Maria Isabel Tavares, temos ainda três minutos para abordar a situação na Ucrânia. Ataques ucranianos provocaram incêndios numa refinaria no sul da Rússia. Tem sido uma estratégia habitual por parte das forças ucranianas. O Kremlin defendeu esta quinta-feira a estabilidade do sistema bancário russo. Há ainda esta questão do Médio Oriente que acaba por, de certa forma, deixar passar em claro muito do que acontece na Ucrânia. A minha pergunta, Maria Isabel Tavares, é: que balanço é que podemos fazer do que está a acontecer na Ucrânia e está Zelenskyy a lutar para não ser esquecido? Temos dois minutos e meio para o final do programa.
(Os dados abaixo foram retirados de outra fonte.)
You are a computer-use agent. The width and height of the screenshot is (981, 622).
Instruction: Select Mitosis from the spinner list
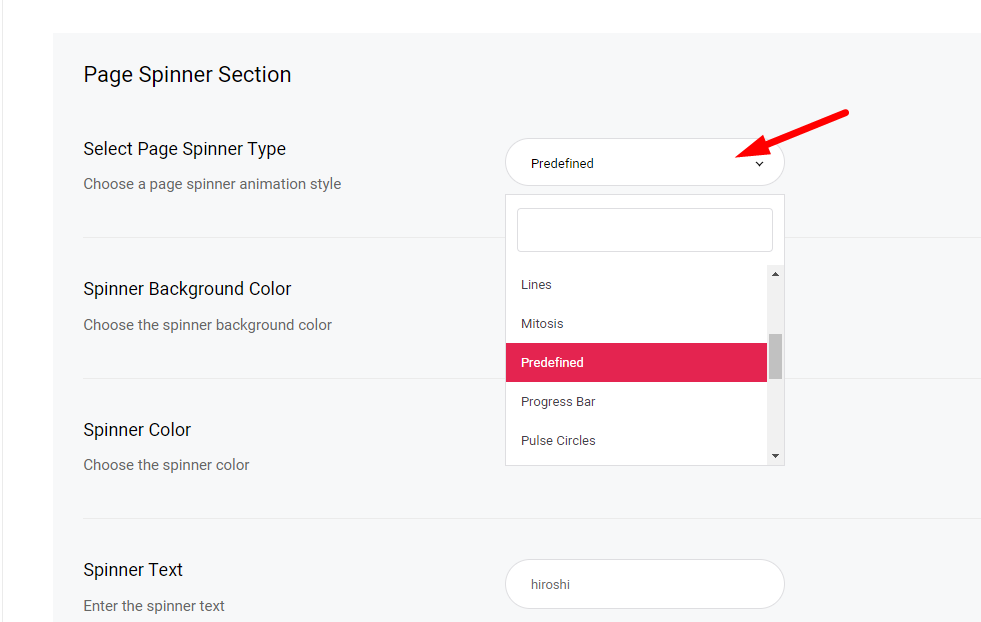[x=636, y=324]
Certo. Vou tentar ser sucinta e só dizer duas coisas que me parecem essenciais. Por um lado, esta insistência da Rússia na questão econômica e financeira, ou seja, tentar demonstrar que está robusto. Isto também já tinha acontecido no Fórum de São Petersburgo, em simultâneo, quando Zelenskyy lança a sua carta apelando a negociações diretas. Por outro lado, esta ideia que está presente nos dois conflitos de ataques com capacidades mais baratas, se quisermos, e também infraestruturas críticas, o que do ponto de vista das infraestruturas críticas levanta algumas questões do ponto de vista da legalidade, mas que são muito disruptivas na situação dos conflitos. Isto vemos quer em relação à Ucrânia, quer em relação ao Irã. Eu creio que esta concentração do presidente Trump e dos Estados Unidos no Irã pode representar uma oportunidade para a Ucrânia e para a Europa, se a Europa e a Ucrânia quiserem. Ou seja, nós tivemos a reunião no domingo com França, Alemanha, presidente Zelenskyy e também o Reino Unido, portanto, França, Alemanha, Reino Unido e presidente Zelenskyy. Temos uma reunião de reconstrução da Ucrânia nos dias 24 e 25 de junho, na Polônia, portanto, já a pensar mais na reconstrução da Ucrânia. E aqui pode ser uma oportunidade, porque os europeus o que têm dito é que é preciso que o presidente Trump se envolva. E se fosse possível o presidente Trump envolver-se dizendo que tinha de alguma forma conseguido fazer alguma coisa, mas ao mesmo tempo a Europa pôr o pé na porta e garantir que as condições são também negociadas e que é ouvida, eu creio que isso seria vantajoso e que pode representar uma oportunidade de uma mudança na situação de conflito da Ucrânia.
Muito obrigado, Maria Isabel Tavares. É professora de Direito Internacional da Universidade Católica do Porto. Fica por aqui o Gabinete de Guerra.